Work to be completed =
Please quote, word for word, the stretch of the records below from the line that contains "You are a GUI" through their end. Leave the pictures out of your answer.

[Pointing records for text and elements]
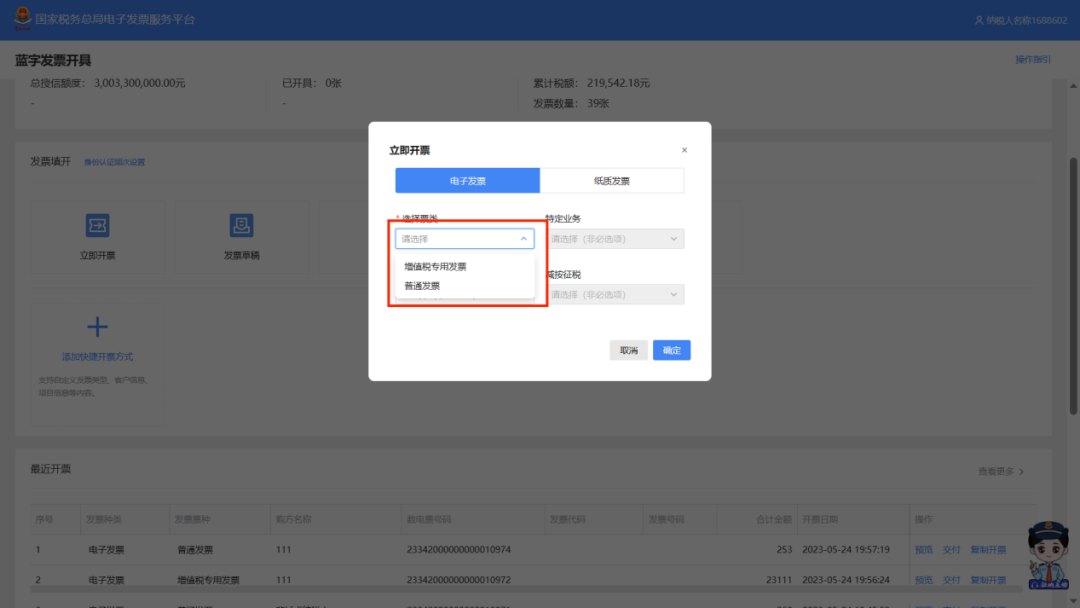Click the 查看更多 chevron arrow
Image resolution: width=1080 pixels, height=608 pixels.
(x=1020, y=471)
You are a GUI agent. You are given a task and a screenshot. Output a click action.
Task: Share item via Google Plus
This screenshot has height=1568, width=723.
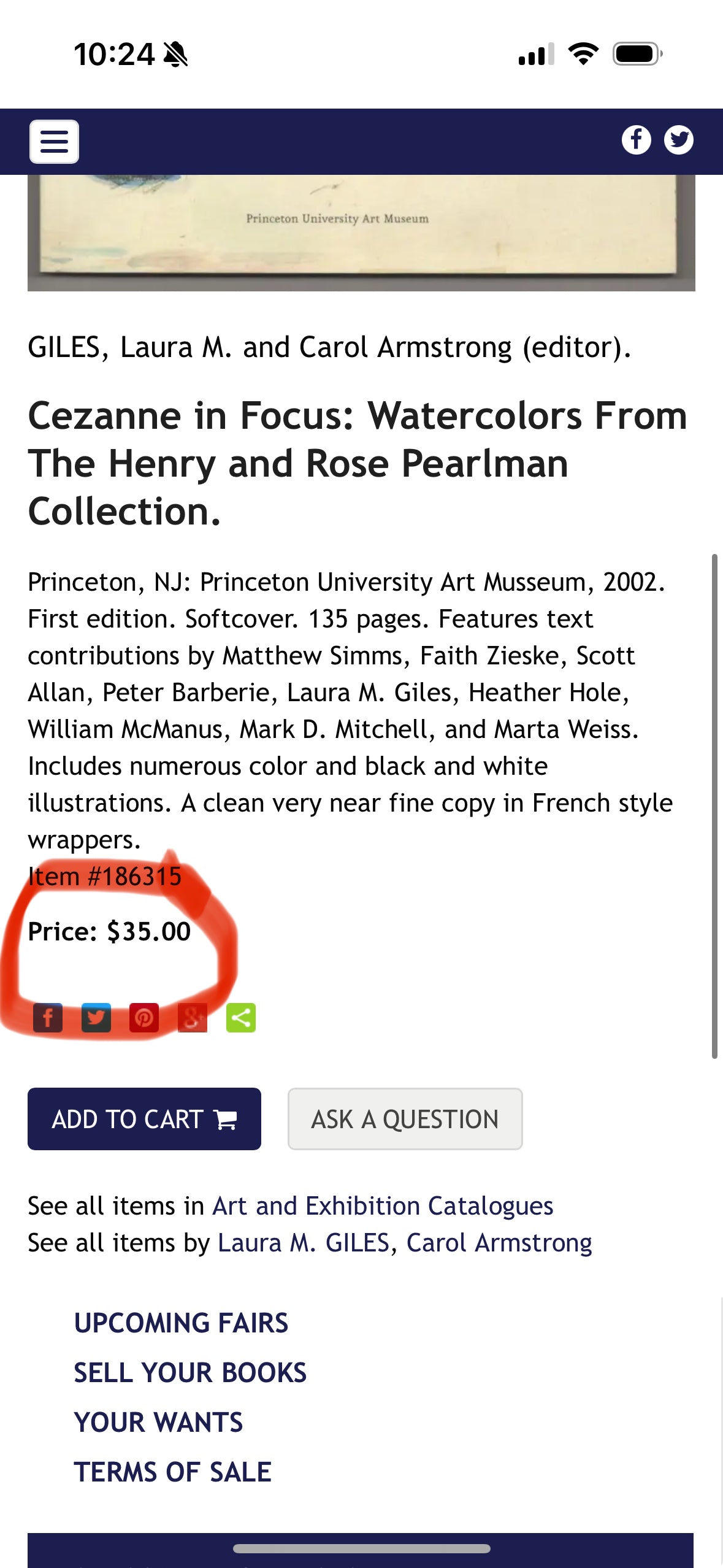tap(193, 1018)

Response to the task =
You are a GUI agent. You are given a task and a screenshot. Output a click action.
Task: Share item via Google Plus
This screenshot has height=1568, width=723.
tap(193, 1018)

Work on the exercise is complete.